Filled with drama and negotiation and hardship, Toronto has a sweeping history like any city. It is one thing to see history and quite another to read a history book. It is best to see historical monuments in...
Category - Toronto
Toronto a city, capital of the province of Ontario in southeastern Canada. It is the most populous city in Canada, a multicultural city, and the country’s financial and commercial center. Its area on the northwestern shore of Lake Ontario, which structures some portion of the outskirt among Canada and the United States, and its access to Atlantic shipping via the St. Lawrence Seaway and to major U.S. industrial centers via the Great Lakes have enabled Toronto to become an important international trading center. Moreover, the city is positioned on the edge of some of the best farmland in Canada, with a climate favorable to growing a wide range of crops, thereby making Toronto a transportation, distribution, and manufacturing center.
In particular, its focal area, alongside a large group of political approaches favoring global exchange, puts this city with the best financial connections to, and impact from, the United States. Since the second half of the 20th century, the city has grown phenomenally, from a rather sedate provincial town“Toronto the Good” to a lively, thriving, cosmopolitan metropolitan area. The melting of ice from the past glacial age altered the Toronto region’s landscape profoundly. Approximately 11,000 years ago a body of water much larger than the present-day Lake Ontario was in existence there a glacial lake referred to as Lake Iroquois.

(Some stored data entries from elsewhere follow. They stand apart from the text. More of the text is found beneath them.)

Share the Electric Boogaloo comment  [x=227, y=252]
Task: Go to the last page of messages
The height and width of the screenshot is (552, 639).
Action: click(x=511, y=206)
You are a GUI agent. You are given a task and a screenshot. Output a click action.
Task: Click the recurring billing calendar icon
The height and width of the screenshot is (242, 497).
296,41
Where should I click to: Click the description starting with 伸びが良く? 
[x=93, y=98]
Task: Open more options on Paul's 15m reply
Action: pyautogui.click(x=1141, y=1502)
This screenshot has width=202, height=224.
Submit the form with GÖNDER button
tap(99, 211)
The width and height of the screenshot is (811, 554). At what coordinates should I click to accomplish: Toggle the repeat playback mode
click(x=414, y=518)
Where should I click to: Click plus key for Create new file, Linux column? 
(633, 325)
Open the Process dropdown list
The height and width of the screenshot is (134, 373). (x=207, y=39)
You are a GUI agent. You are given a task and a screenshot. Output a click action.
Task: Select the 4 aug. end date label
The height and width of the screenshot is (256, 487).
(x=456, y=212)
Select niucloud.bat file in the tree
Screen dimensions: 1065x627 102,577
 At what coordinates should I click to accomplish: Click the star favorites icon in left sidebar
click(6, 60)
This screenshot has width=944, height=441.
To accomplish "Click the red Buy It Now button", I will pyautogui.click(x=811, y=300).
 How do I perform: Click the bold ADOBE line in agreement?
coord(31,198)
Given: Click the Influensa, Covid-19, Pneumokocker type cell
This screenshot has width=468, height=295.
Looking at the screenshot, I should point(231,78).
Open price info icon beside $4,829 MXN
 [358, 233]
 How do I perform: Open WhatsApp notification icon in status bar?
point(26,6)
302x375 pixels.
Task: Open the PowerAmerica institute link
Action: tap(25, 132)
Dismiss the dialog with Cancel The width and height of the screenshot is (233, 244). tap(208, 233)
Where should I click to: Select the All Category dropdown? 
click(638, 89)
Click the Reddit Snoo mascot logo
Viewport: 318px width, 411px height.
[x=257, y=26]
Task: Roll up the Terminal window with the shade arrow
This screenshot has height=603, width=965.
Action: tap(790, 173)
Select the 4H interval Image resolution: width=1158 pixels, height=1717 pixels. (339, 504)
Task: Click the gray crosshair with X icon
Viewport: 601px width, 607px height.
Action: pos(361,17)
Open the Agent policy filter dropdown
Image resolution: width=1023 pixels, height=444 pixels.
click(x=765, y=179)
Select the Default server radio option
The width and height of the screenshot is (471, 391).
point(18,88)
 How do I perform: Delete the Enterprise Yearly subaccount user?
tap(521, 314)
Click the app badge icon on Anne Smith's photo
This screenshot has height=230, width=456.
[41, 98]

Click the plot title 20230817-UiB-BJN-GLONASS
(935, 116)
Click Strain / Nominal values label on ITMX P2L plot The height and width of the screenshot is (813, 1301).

With the opening up of the St. Lawrence River, the lake waters receded, dropping in excess of 300 feet below the present level. Over time, the water levels rose to the present condition, leaving a marshy shoreline but a fine natural harbor. The site of the city is almost uniformly flat, although 3 to 4 miles inland there is a fairly sharp rise of some 40 feet the shoreline elevation of the former glacial lake.
Toronto’s growth and demographic makeup were influenced by many political and economic events that affected the whole province of Ontario. After the American Revolution, Ontario was referred to as a loyalist creation because of the influx of English-speaking Protestants that chose to live in British North America.